What is required =
Pictures stay out of the output. Return exactly the lines below from the one with "Where should I click to: Collapse" down to the one with "Where should I click to: Toggle", both included, and nothing more.

Task material =
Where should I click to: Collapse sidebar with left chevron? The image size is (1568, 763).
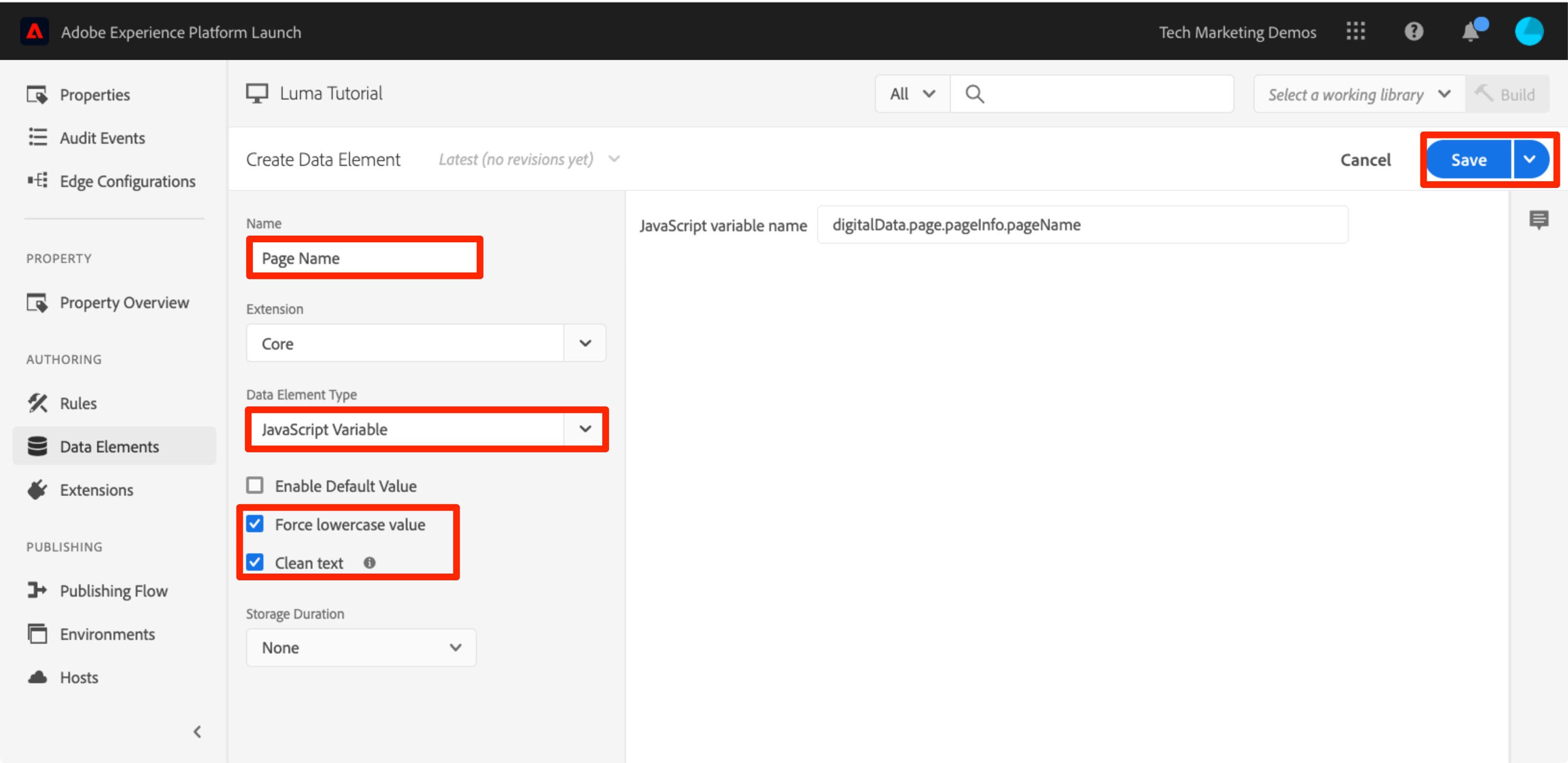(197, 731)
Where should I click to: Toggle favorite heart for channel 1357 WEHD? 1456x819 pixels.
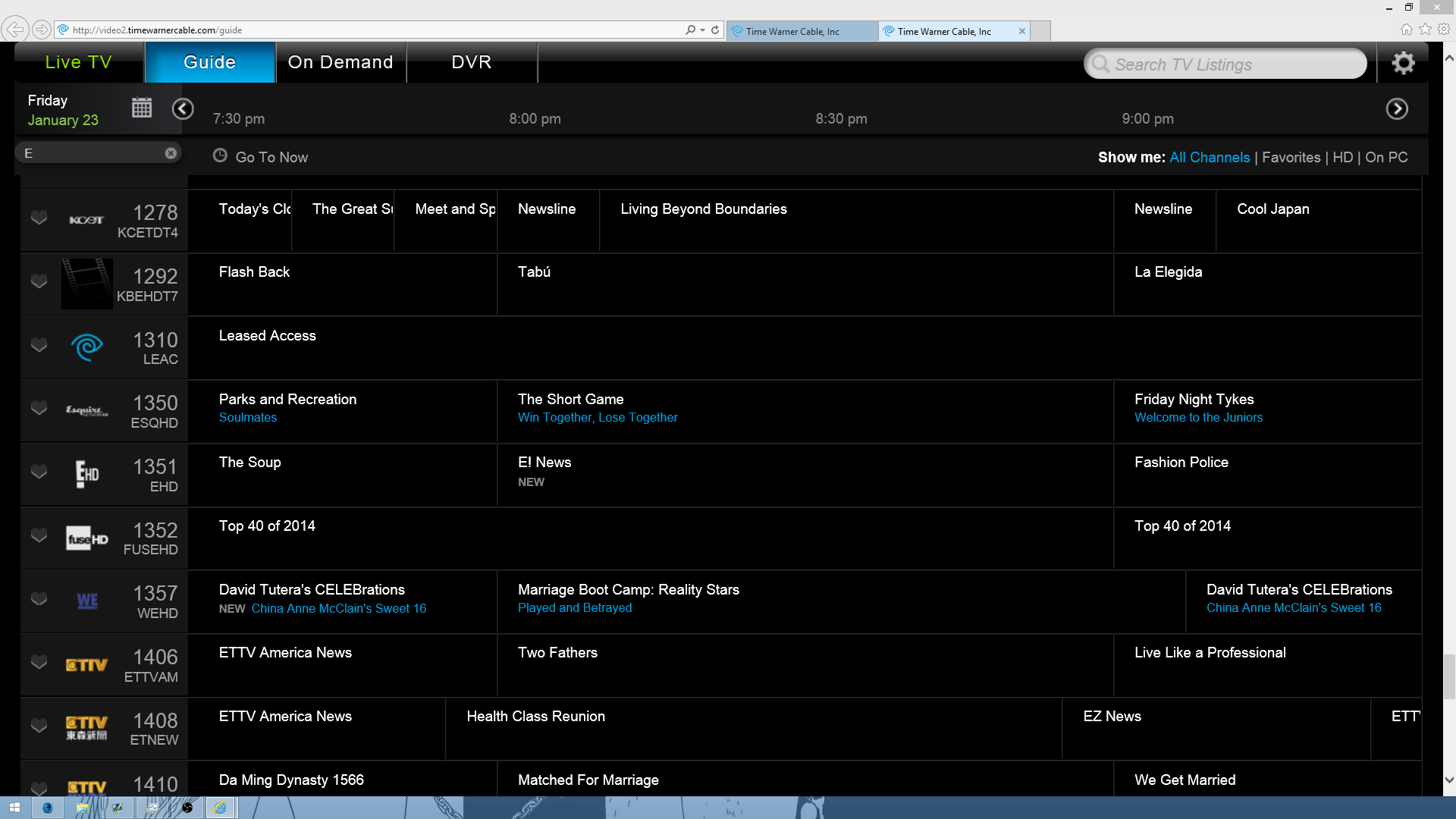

...

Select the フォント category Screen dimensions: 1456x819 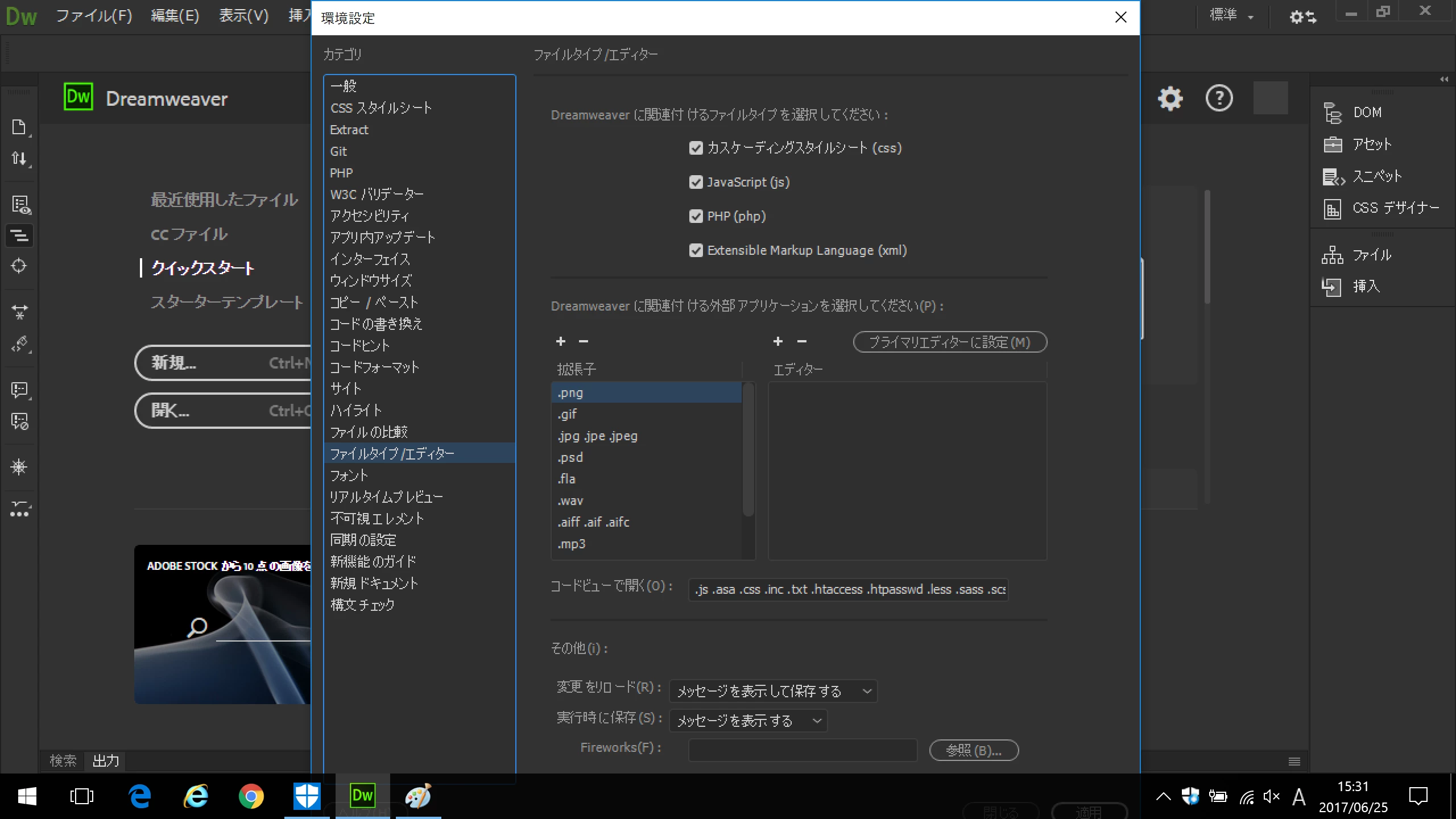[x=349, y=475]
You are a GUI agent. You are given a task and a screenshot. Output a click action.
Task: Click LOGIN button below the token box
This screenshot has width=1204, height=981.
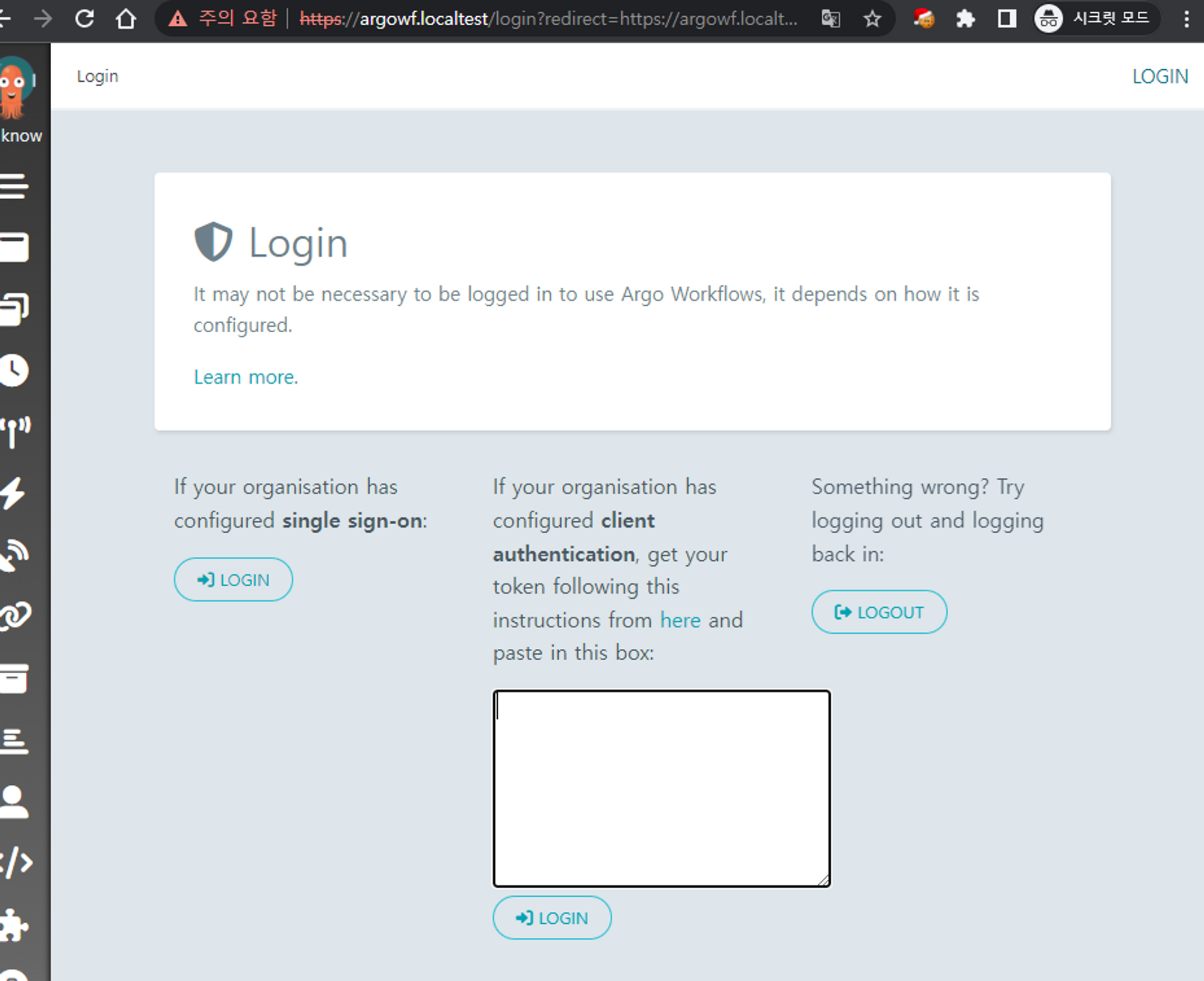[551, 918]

Completed task =
Where should I click to: Collapse sidebar with left chevron? The image size is (1568, 763).
(197, 731)
Where should I click to: Toggle favorite heart for channel 1357 WEHD? 1456x819 pixels.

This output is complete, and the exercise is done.